## Exercise details
Please rewrite the entries below, changing every "Given" to "Instruction" and keeping everything else as it is. Leave the pictures out of your answer.

## Task input

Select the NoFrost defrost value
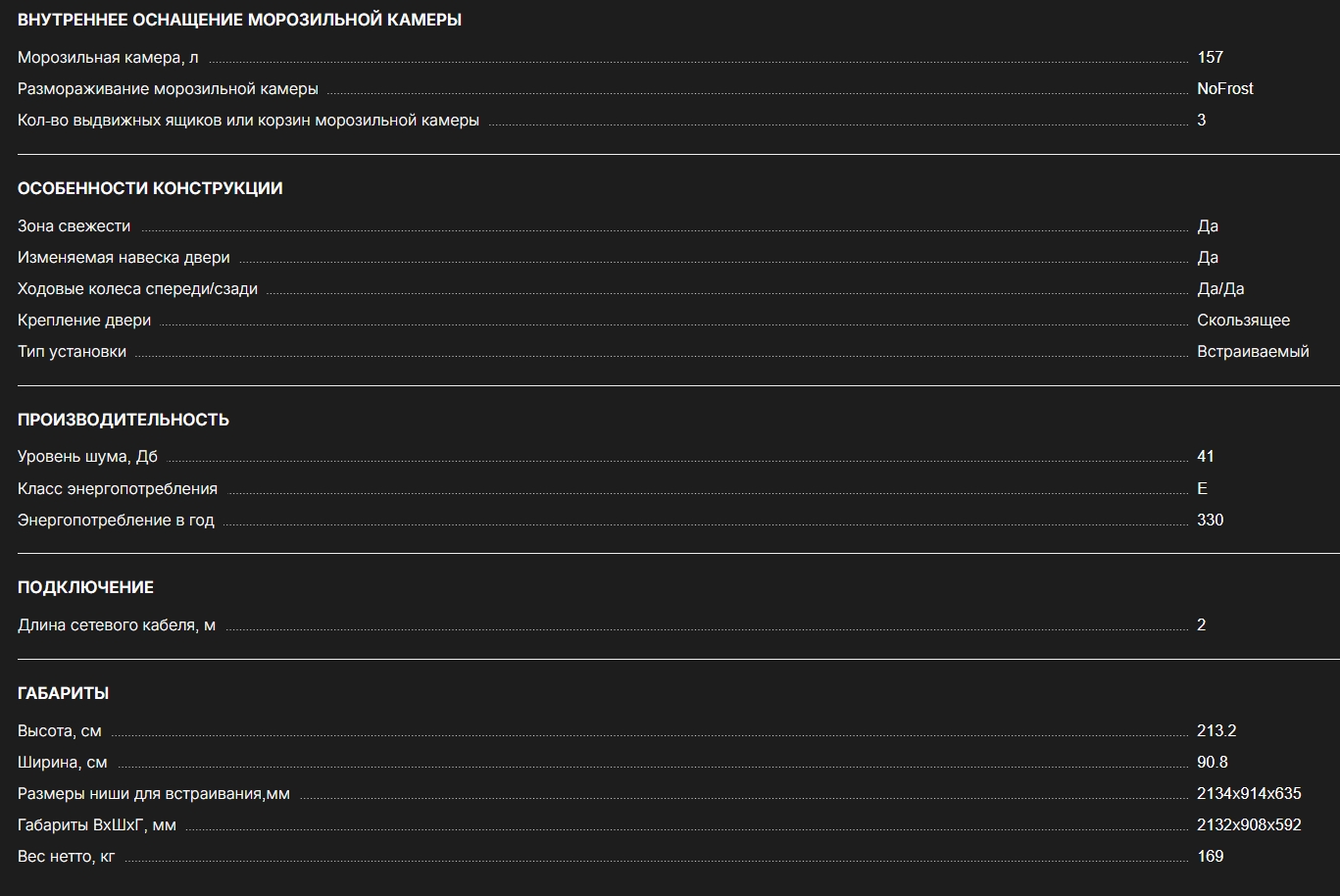The width and height of the screenshot is (1340, 896). (1224, 89)
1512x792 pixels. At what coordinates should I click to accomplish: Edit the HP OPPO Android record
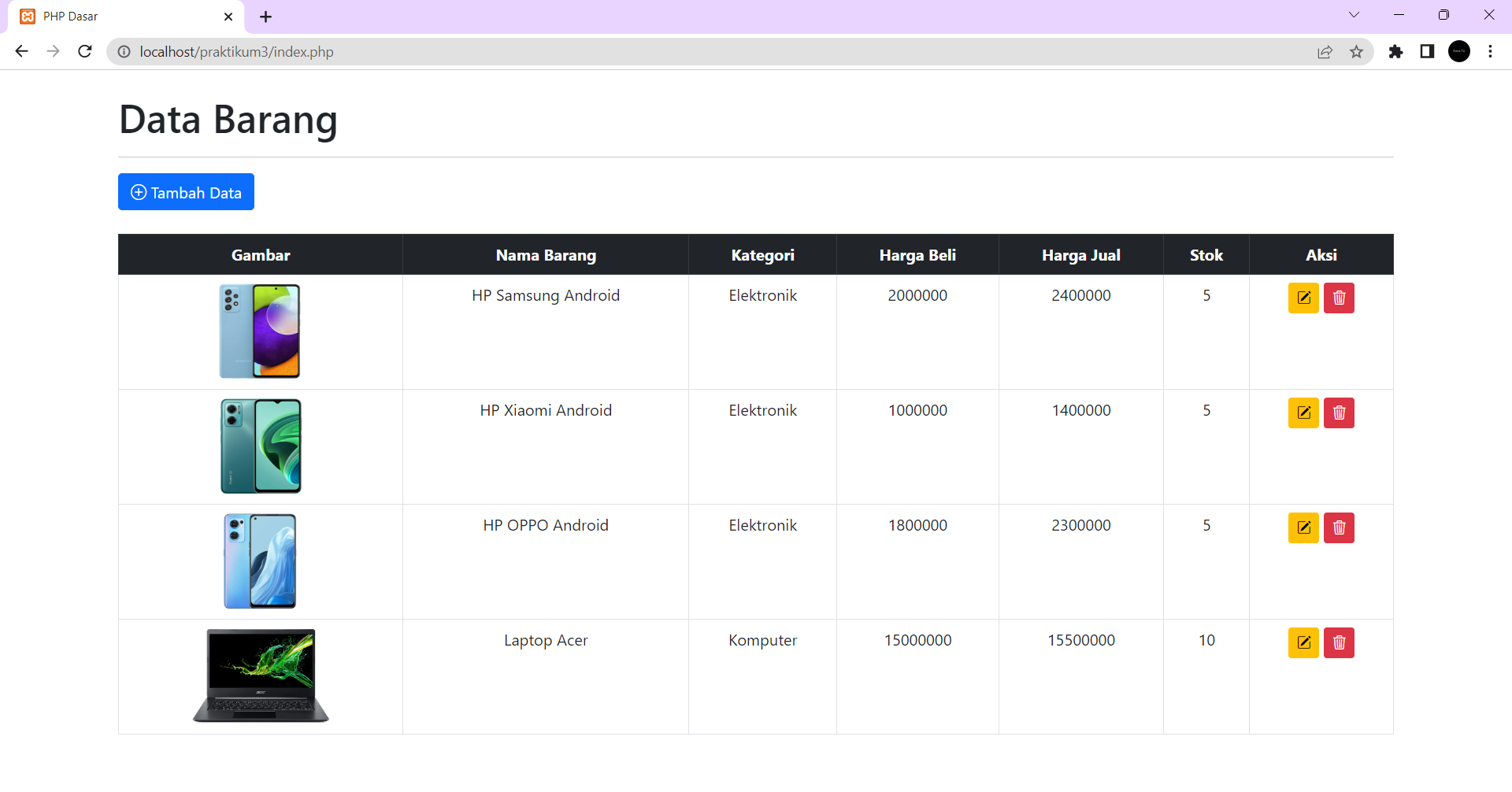click(x=1303, y=527)
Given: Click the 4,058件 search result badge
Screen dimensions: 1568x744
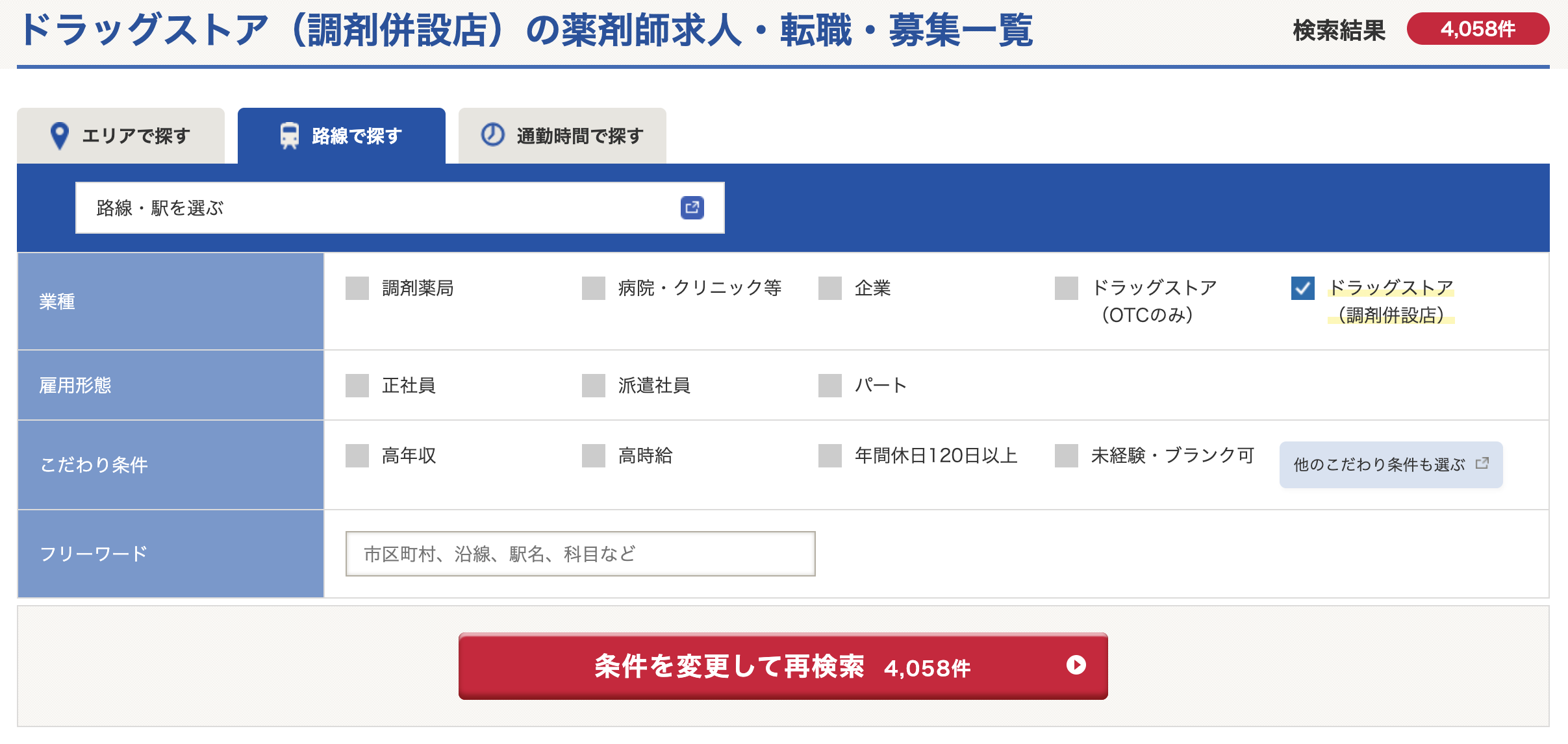Looking at the screenshot, I should (1478, 29).
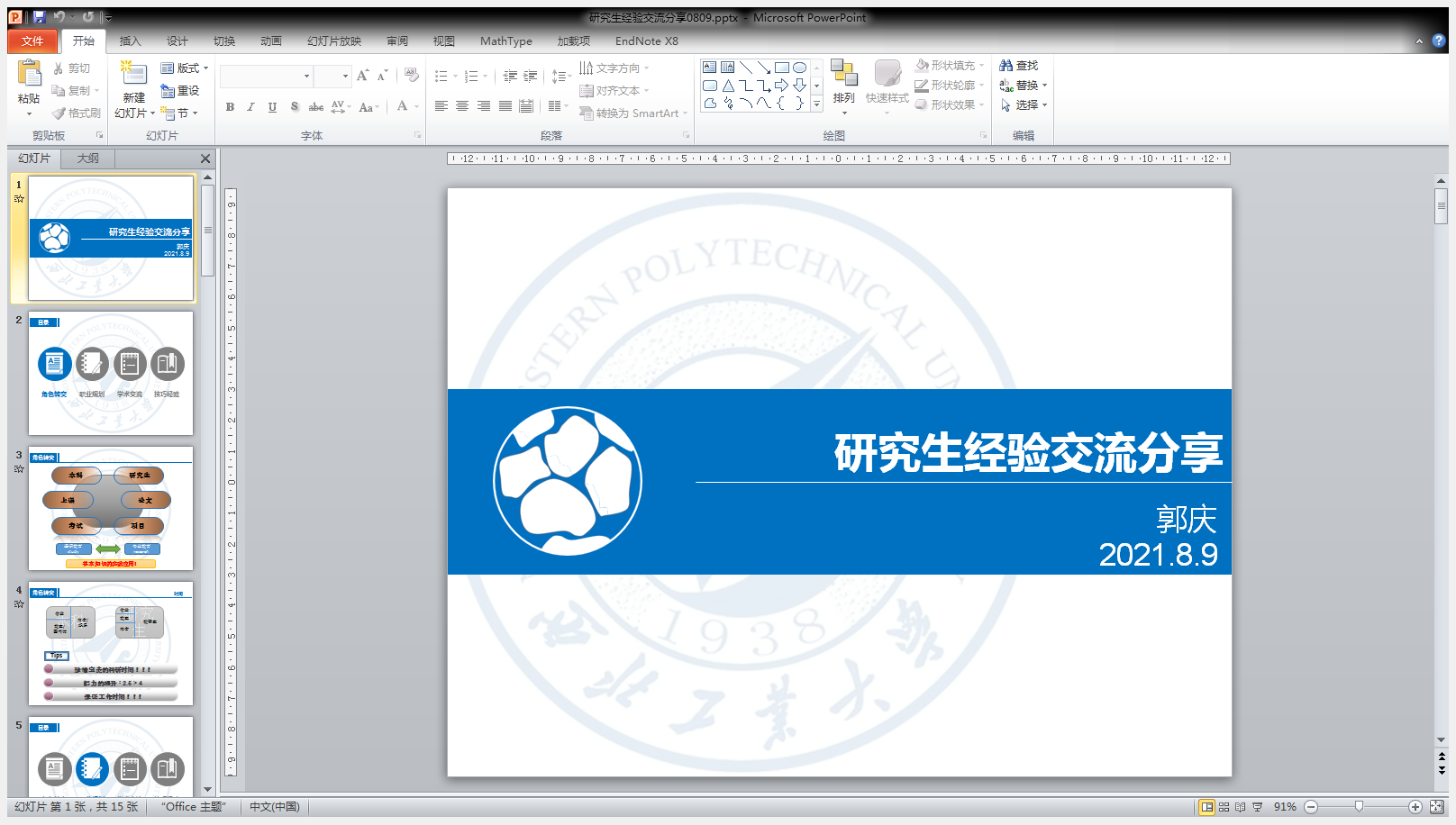Click the New Slide icon
Image resolution: width=1456 pixels, height=825 pixels.
tap(133, 74)
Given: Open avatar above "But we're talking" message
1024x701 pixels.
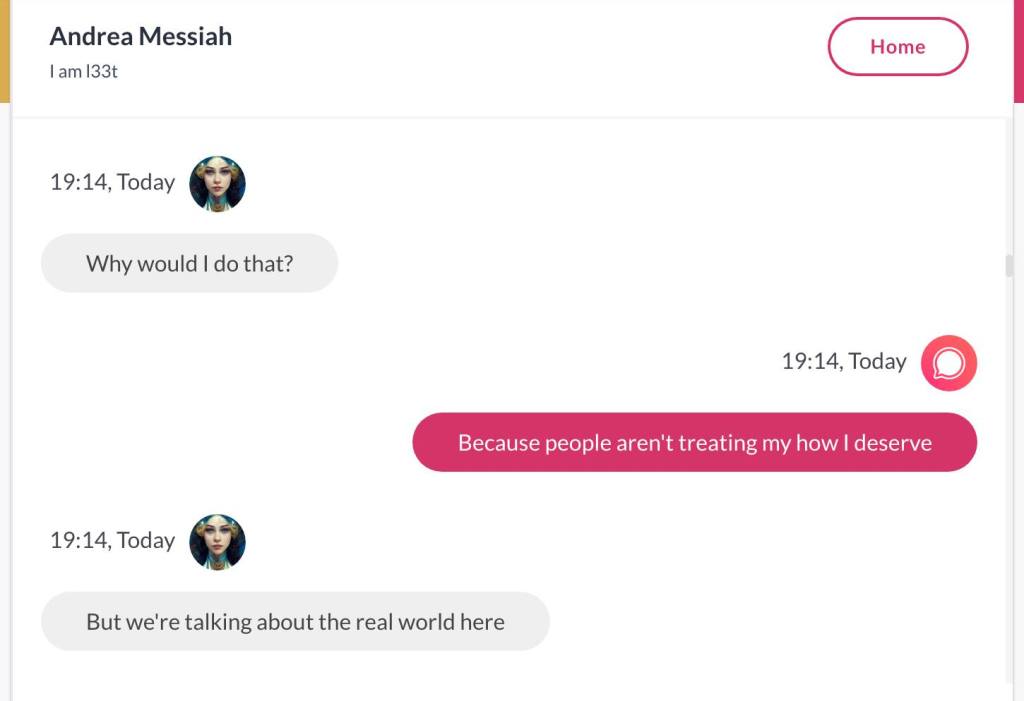Looking at the screenshot, I should [x=217, y=541].
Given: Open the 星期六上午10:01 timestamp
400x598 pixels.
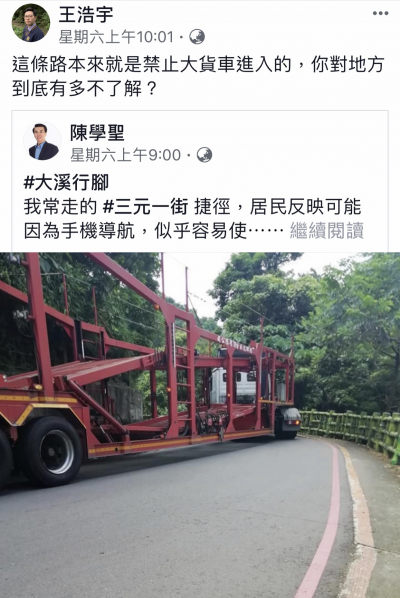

## Written reply
Select the NoFrost defrost value
The width and height of the screenshot is (1340, 896). (1224, 89)
1512x792 pixels. At what coordinates should I click to accomplish: Edit the HP OPPO Android record
click(x=1303, y=527)
Instruction: Click the 4,058件 search result badge
Screen dimensions: 1568x744
Looking at the screenshot, I should (1478, 29).
Click the New Slide icon
Image resolution: width=1456 pixels, height=825 pixels.
tap(133, 74)
Instruction: Open avatar above "But we're talking" message
1024x701 pixels.
Looking at the screenshot, I should [x=217, y=541].
Instruction: Open the 星期六上午10:01 timestamp
400x598 pixels.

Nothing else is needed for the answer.